Stored items
________________________

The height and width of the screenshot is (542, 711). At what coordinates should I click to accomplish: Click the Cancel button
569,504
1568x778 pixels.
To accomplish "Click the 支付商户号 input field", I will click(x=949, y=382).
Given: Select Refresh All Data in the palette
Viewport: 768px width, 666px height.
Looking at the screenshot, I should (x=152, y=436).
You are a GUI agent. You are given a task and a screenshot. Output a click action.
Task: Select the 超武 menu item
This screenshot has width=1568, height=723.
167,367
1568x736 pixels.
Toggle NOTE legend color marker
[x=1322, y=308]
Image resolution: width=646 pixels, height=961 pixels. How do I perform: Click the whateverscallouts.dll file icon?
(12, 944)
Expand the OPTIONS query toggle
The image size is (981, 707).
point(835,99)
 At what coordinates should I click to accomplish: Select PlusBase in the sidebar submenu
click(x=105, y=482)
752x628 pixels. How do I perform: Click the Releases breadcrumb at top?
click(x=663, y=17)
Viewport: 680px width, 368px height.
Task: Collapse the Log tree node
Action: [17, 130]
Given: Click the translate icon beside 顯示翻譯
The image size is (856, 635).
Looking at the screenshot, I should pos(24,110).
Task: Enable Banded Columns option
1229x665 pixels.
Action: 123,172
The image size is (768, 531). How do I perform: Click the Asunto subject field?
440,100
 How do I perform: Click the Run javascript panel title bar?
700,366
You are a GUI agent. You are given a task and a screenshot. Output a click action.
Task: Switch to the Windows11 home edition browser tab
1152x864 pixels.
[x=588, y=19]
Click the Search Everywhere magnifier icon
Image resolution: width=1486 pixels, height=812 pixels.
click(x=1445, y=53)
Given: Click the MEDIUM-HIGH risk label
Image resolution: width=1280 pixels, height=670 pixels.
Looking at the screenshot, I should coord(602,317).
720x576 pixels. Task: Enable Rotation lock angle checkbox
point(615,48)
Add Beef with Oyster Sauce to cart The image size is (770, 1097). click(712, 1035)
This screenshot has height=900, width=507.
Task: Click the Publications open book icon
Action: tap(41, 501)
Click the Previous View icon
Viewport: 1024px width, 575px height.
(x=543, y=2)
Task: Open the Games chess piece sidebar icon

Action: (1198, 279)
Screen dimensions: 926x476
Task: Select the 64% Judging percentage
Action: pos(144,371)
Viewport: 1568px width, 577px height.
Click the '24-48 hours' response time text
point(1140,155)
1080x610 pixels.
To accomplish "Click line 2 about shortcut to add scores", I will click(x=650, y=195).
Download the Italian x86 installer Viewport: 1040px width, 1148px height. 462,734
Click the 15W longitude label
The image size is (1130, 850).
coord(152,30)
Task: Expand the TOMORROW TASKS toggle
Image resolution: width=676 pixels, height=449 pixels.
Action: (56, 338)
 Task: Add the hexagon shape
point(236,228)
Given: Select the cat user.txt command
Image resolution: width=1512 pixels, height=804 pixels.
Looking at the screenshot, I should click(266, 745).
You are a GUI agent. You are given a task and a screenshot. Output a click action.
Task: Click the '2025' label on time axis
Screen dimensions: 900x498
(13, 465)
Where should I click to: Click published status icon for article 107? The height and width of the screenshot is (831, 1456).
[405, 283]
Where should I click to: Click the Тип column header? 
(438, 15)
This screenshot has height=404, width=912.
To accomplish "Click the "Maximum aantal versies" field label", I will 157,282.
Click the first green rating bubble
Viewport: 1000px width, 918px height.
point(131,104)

________________________

Exercise directions. Set down all of the data above again, exactly.

Answer for the task.
The height and width of the screenshot is (542, 711). At what coordinates should I click to accomplish: Click the Cancel button
569,504
1568x778 pixels.
To accomplish "Click the 支付商户号 input field", I will click(x=949, y=382).
Given: Select Refresh All Data in the palette
Viewport: 768px width, 666px height.
Looking at the screenshot, I should (x=152, y=436).
You are a GUI agent. You are given a task and a screenshot. Output a click action.
Task: Select the 超武 menu item
This screenshot has width=1568, height=723.
167,367
1568x736 pixels.
Toggle NOTE legend color marker
[x=1322, y=308]
Image resolution: width=646 pixels, height=961 pixels. How do I perform: Click the whateverscallouts.dll file icon?
(12, 944)
Expand the OPTIONS query toggle
The image size is (981, 707).
point(835,99)
 At what coordinates should I click to accomplish: Select PlusBase in the sidebar submenu
click(x=105, y=482)
752x628 pixels. How do I perform: Click the Releases breadcrumb at top?
click(x=663, y=17)
Viewport: 680px width, 368px height.
Task: Collapse the Log tree node
Action: [17, 130]
Given: Click the translate icon beside 顯示翻譯
The image size is (856, 635).
Looking at the screenshot, I should pos(24,110).
Task: Enable Banded Columns option
1229x665 pixels.
Action: 123,172
The image size is (768, 531). How do I perform: Click the Asunto subject field?
440,100
 How do I perform: Click the Run javascript panel title bar?
700,366
You are a GUI agent. You are given a task and a screenshot. Output a click action.
Task: Switch to the Windows11 home edition browser tab
1152x864 pixels.
[x=588, y=19]
Click the Search Everywhere magnifier icon
Image resolution: width=1486 pixels, height=812 pixels.
click(x=1445, y=53)
Given: Click the MEDIUM-HIGH risk label
Image resolution: width=1280 pixels, height=670 pixels.
Looking at the screenshot, I should coord(602,317).
720x576 pixels. Task: Enable Rotation lock angle checkbox
point(615,48)
Add Beef with Oyster Sauce to cart The image size is (770, 1097). click(712, 1035)
This screenshot has height=900, width=507.
Task: Click the Publications open book icon
Action: tap(41, 501)
Click the Previous View icon
Viewport: 1024px width, 575px height.
(x=543, y=2)
Task: Open the Games chess piece sidebar icon

Action: (1198, 279)
Screen dimensions: 926x476
Task: Select the 64% Judging percentage
Action: pos(144,371)
Viewport: 1568px width, 577px height.
Click the '24-48 hours' response time text
point(1140,155)
1080x610 pixels.
To accomplish "Click line 2 about shortcut to add scores", I will click(x=650, y=195).
Download the Italian x86 installer Viewport: 1040px width, 1148px height. 462,734
Click the 15W longitude label
The image size is (1130, 850).
coord(152,30)
Task: Expand the TOMORROW TASKS toggle
Image resolution: width=676 pixels, height=449 pixels.
Action: (56, 338)
 Task: Add the hexagon shape
point(236,228)
Given: Select the cat user.txt command
Image resolution: width=1512 pixels, height=804 pixels.
Looking at the screenshot, I should click(266, 745).
You are a GUI agent. You are given a task and a screenshot. Output a click action.
Task: Click the '2025' label on time axis
Screen dimensions: 900x498
(13, 465)
Where should I click to: Click published status icon for article 107? The height and width of the screenshot is (831, 1456).
[405, 283]
Where should I click to: Click the Тип column header? 
(438, 15)
This screenshot has height=404, width=912.
To accomplish "Click the "Maximum aantal versies" field label", I will 157,282.
Click the first green rating bubble
Viewport: 1000px width, 918px height.
point(131,104)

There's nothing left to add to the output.